La coexistence pacifique voulue par Khrouchtchev favorise la reprise du dialogue entre l'Est et l'Ouest. Quelques superstars du jazz américain viennent même jouer en URSS. (2) L'assouplissement demeure toutefois très relatif. Rosner reste en effet sous la stricte surveillance des autorités. Il ne peut pas se produire dans les démocraties populaires du bloc de l'est et doit décliner les propositions d'engagement qui lui sont faites à l'Ouest.
*1973-1976. Nul n'est prophète en son pays.
Rosner parvient à quitter finalement l'Union soviétique en 1973, à l'occasion d'une rencontre du président Nixon avec Brejnev. Titulaire de la médaille Lénine, adulé, extrêmement populaire, le trompettiste n'en devient pas moins un paria, une vedette déchue. Son départ signifie en effet la destruction des matrices de ses disques, la mise au rebut de ses enregistrements, la perte de ses titres honorifiques. Rosner s'installe à Berlin-Ouest et constate, amer, que plus personne ne se souvient de lui. Son style paraît suranné, dépassé. Il ne semble plus dans le coup. Sa ville natale lui tourne le dos, confirmant que, décidément, nul n'est prophète en son pays. Il meurt dans sa salle de bain, d'une crise cardiaque, le 8 août 1976, alors qu'il venait d'obtenir un visa pour Israël.
Sources:
A. "Le Satchmo germano-soviétique" (ep.1), "Sourire au Goulag et jouer du jazz" (ep.2) [Une histoire particulière sur France Culture]

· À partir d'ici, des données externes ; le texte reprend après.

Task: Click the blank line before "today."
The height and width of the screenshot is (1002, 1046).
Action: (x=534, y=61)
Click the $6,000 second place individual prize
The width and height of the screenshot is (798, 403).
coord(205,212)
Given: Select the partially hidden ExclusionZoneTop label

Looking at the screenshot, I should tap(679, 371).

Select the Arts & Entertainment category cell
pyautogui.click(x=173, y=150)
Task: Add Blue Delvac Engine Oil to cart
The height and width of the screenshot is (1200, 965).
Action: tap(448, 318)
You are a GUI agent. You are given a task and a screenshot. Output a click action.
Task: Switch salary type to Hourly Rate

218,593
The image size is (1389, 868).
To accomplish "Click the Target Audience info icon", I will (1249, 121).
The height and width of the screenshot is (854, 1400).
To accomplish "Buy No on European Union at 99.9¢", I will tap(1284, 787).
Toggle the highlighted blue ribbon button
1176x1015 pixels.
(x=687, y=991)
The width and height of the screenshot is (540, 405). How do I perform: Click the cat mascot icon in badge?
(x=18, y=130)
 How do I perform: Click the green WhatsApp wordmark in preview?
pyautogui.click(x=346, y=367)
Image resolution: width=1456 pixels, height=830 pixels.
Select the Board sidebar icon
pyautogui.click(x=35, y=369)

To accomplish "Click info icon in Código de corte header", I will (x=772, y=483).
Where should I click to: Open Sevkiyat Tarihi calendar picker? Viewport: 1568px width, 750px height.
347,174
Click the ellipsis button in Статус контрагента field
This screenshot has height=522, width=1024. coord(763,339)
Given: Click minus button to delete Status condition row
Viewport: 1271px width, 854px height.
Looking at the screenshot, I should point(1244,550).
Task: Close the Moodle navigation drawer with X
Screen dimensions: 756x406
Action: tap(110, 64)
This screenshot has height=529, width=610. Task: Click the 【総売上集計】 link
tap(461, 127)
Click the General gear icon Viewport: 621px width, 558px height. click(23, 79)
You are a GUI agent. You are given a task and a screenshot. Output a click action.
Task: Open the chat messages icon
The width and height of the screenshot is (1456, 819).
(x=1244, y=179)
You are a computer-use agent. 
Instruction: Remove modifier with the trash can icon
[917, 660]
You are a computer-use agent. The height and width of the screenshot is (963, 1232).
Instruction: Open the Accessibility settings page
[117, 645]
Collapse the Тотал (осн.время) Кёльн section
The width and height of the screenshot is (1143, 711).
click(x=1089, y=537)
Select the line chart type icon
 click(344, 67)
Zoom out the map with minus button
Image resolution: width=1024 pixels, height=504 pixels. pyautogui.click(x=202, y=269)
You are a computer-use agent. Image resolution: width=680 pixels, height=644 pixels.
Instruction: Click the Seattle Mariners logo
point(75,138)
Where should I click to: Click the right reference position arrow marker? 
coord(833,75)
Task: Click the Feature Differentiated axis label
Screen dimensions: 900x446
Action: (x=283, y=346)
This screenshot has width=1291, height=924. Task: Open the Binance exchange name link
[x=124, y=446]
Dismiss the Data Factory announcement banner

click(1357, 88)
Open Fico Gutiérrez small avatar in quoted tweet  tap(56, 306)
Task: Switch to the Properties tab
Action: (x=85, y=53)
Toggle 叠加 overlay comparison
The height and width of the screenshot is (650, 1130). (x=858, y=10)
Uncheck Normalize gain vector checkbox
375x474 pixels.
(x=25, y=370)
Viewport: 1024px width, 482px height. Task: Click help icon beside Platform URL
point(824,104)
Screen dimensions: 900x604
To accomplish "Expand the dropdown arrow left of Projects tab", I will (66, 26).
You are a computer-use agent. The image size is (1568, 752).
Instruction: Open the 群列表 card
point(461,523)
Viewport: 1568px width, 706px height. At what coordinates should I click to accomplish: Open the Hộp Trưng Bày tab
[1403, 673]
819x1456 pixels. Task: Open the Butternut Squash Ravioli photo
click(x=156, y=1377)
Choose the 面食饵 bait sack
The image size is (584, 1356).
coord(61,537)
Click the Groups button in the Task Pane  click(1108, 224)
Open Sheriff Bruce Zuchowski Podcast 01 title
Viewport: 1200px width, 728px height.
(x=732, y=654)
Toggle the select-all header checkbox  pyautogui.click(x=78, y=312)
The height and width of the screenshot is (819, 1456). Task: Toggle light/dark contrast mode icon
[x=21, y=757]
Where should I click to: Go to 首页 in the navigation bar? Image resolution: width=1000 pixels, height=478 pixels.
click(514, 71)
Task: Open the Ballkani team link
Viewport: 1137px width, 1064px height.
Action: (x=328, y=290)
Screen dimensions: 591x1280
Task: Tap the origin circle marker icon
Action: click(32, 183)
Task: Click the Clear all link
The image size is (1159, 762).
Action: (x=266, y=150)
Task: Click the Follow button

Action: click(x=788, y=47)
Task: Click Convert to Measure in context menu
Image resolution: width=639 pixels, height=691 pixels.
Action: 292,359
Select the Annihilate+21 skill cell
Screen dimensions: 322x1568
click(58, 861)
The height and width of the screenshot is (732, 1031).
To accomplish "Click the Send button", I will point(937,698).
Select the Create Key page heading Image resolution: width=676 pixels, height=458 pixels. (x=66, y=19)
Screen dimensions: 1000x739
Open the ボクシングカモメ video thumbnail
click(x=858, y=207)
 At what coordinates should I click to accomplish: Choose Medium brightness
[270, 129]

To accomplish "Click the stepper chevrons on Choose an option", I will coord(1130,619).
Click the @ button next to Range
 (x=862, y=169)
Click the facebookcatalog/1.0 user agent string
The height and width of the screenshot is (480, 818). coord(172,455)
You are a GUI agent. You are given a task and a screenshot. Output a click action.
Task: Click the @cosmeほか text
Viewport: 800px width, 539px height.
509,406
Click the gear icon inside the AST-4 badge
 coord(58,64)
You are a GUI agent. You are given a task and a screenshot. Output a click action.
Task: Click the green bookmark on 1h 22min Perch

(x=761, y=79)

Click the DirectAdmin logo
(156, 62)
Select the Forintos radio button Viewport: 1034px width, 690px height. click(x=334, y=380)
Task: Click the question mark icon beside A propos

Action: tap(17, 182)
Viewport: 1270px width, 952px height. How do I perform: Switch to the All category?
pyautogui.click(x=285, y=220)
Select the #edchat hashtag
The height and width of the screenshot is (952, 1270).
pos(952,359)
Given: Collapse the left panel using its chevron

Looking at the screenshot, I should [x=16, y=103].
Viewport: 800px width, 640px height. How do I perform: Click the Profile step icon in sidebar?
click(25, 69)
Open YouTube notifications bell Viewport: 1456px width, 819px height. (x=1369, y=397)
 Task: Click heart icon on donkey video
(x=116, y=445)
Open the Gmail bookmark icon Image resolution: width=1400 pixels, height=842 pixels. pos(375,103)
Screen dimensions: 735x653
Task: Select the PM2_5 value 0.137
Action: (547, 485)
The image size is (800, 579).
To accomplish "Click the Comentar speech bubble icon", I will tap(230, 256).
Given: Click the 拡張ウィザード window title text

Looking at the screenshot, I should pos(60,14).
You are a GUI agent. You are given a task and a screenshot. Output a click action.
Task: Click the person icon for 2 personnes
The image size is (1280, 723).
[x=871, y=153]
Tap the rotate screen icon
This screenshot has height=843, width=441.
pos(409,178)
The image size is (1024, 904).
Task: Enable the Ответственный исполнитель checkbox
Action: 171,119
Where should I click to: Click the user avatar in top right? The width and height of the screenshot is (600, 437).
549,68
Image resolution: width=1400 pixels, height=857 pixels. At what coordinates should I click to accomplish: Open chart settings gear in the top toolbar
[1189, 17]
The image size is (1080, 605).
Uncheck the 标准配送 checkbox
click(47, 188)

B. Nicolas Werth, François Aymé, Patrick Rotman: "Goulag. Une histoire soviétique.", Arte Éditions / Éditions du Seuil, Paris, 2019.
C. "Le destin tumultueux d'Eddie Rosner." [Mabatim.Info]
Notes:
1. Sans être pratiquant, il ne se sépare jamais de son livre de prière (siddour).
2. Lors d'une tournée en 1971, Duke Ellington constate que le public lui réclame Caravan, le "fameux morceaux d'Eddie Rosner". Les Russes ne cherchent pas à offenser le Duke, mais, privés de contacts avec l'extérieur, ils ignorent l'auteur véritable de ce standard du jazz (en association avec Juan Tizol).